Pero desde la defensa se planteó que sus conocimientos no se circunscribían con los de Margarita Belén, y por este motivo se tuvo que llamar a un cuarto intermedio en el cual el tribunal evaluó la importancia de su testimonio y luego de 15 minutos de haber deliberado se continuó con su relato.

Al volver, se le preguntó si los hechos que conocía él, sobre lo sucedido el 13 de diciembre de 1976, constituían un genocidio a lo que respondió que sí, porque entre las características se encontraban la desaparición de personas, junto con su eliminación física y psíquica mediante la tortura.

El tercer testigo fue Juan Argañaráz, detenido el 18 de mayo de 1976 en la Brigada de Investigaciones y trasladado en junio a la Alcaidía, donde permaneció hasta septiembre, mes en que lo llevaron al pabellón Nº 2 de la U7.
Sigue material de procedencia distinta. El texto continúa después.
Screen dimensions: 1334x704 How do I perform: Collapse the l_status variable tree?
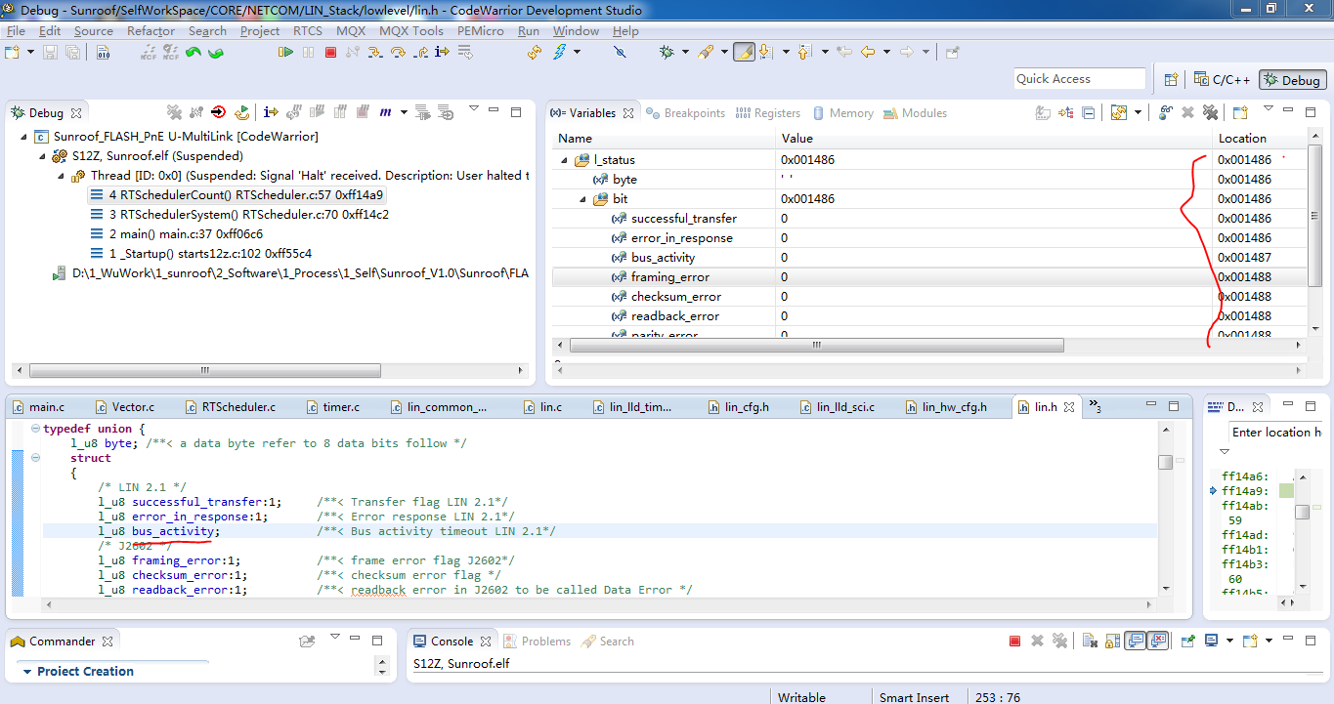coord(563,158)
Narró que fue el oficial Casco, (hoy detenido por falso testimonio en esta misma causa, tras haber declarado la semana pasada), quien habría leído los nombres de algunos detenidos que iban a ser trasladados ese mismo día. La situación, consideró, fue inusual desde el principio ya que era domingo y de siesta y los traslados se realizaban días hábiles y a la mañana temprano.

Argañaráz sostuvo que notó salir a Tierno y Barco, y éste último con lágrimas en el rostro porque “sabía que lo iban a matar”.

Luego fue el turno de Roberto Cejas, detenido el 10 de septiembre de 1975 en la Brigada de Investigaciones donde estuvo durante 15 días, lugar del que fue trasladado a la Alcaidía, donde lo encerraron en la celda A, justo al lado del comedor. Se tiene que remarcar que los testigos que estuvieron en este lugar de detención, y él incluido, ubican al comedor como el lugar donde se confeccionó una paliza a algunos detenidos que duró alrededor de cuatro horas, antes de haber sido trasladados hasta el lugar de la masacre, ya en la madrugada del 13 de diciembre de 1976.

Cejas vio a Salas, Zamudio, Díaz y Barco allí, todos muertos en Margarita Belén y éste último se encontraba sin fuerza en los brazos, ya que habría sido colgado de las manos.

En tanto que Cristóbal Martínez Cortéz de 76 años, relató ante el tribunal que estuvo detenido en 1976 por portar arma de fuego, aunque había aclarado que la misma no le pertenecía, aunque dicha explicación no fue suficiente y estuvo detenido en la Alcaidía en una celda frente al baño.

Recordó que el 12 de diciembre se apagaron todas las luces y a pesar de la oscuridad y las advertencias de los policías a los detenidos para que no miren, indicó que vio presencia militar en la Alcaidía.

El juicio se encuentra en un cuarto intermedio y se retomará el próximo jueves 16 de septiembre a las 8: 30 como es habitual.